Although Katrina crushed Mississippi, driving floodwaters as far as 10 miles inland and dragging structures within a quarter-mile of the beach into the Gulf of Mexico, water subsided in a few hours.

In New Orleans, by contrast, the contaminated water and mud of Lake Pontchartrain and the Mississippi River flooded dozens of square miles of urban and suburban neighborhoods for weeks last year, doing much greater damage.

New Orleans's below-sea-level status has also required agreement on multibillion-dollar levee-restoration projects before rebuilding plans can proceed. And the complexity of leading a city that is generally older, poorer and more dependent on outside aid -- and more divided racially and politically -- has slowed New Orleans's recovery.

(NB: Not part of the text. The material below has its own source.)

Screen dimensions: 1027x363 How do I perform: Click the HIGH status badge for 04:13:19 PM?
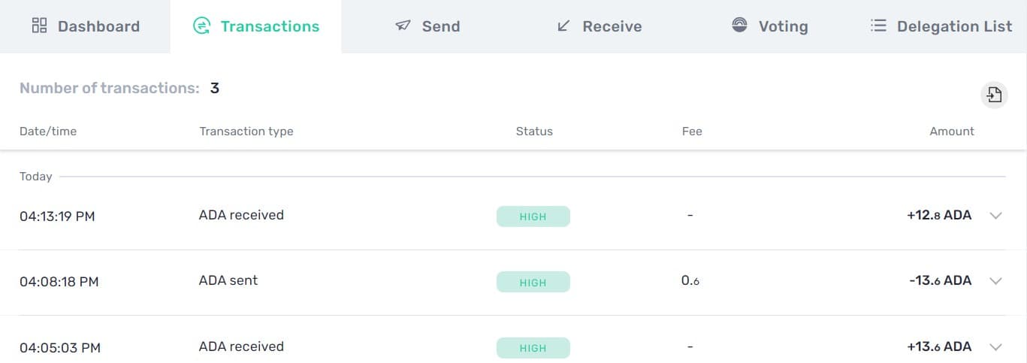click(533, 216)
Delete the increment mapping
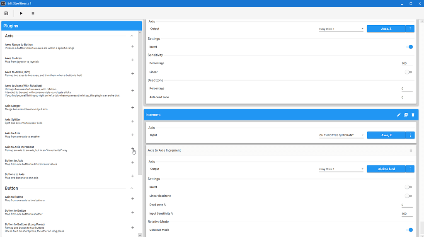The image size is (424, 237). (x=413, y=115)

While officials in politically conservative Mississippi say proudly that small cities and counties are pulling themselves up, much as they did after Hurricane Camille in 1969, the state's powerful GOP leadership has also secured a disproportionate share of aid compared with each state's share of lost housing.

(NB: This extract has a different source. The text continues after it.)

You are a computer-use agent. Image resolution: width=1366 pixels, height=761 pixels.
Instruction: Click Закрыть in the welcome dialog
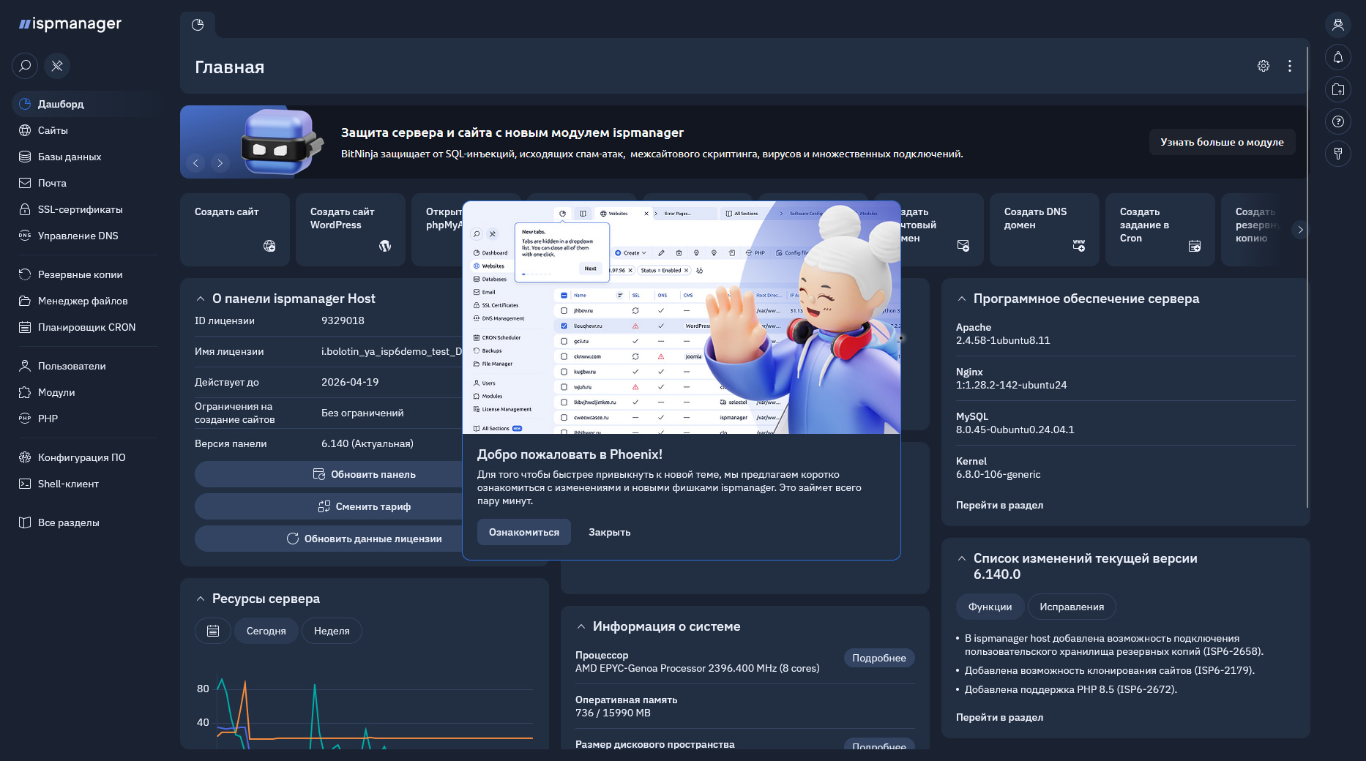[609, 532]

Former Republican National Committee chairman Barbour, Senate Appropriations Committee Chairman Thad Cochran (R), former Senate majority leader Trent Lott (R) and Rep. Gene Taylor (D) enjoy staunch support for their efforts, which helped limit Louisiana's share of $11.5 billion in federal Community Development Block Grant funds for rebuilding homes to 54 percent. (Bush has asked for $4.2 billion more for Louisiana.)

Rep. Bobby Jindal (R-La.) said his state's crisis is simply bigger and more complex, but he acknowledged being "impressed" that Mississippi moved faster to develop state and local rebuilding plans and took care in making its case to Congress.

"There is a lot of anxiety that things haven't happened as quickly," Jindal said. "Certainly we are learning from their example."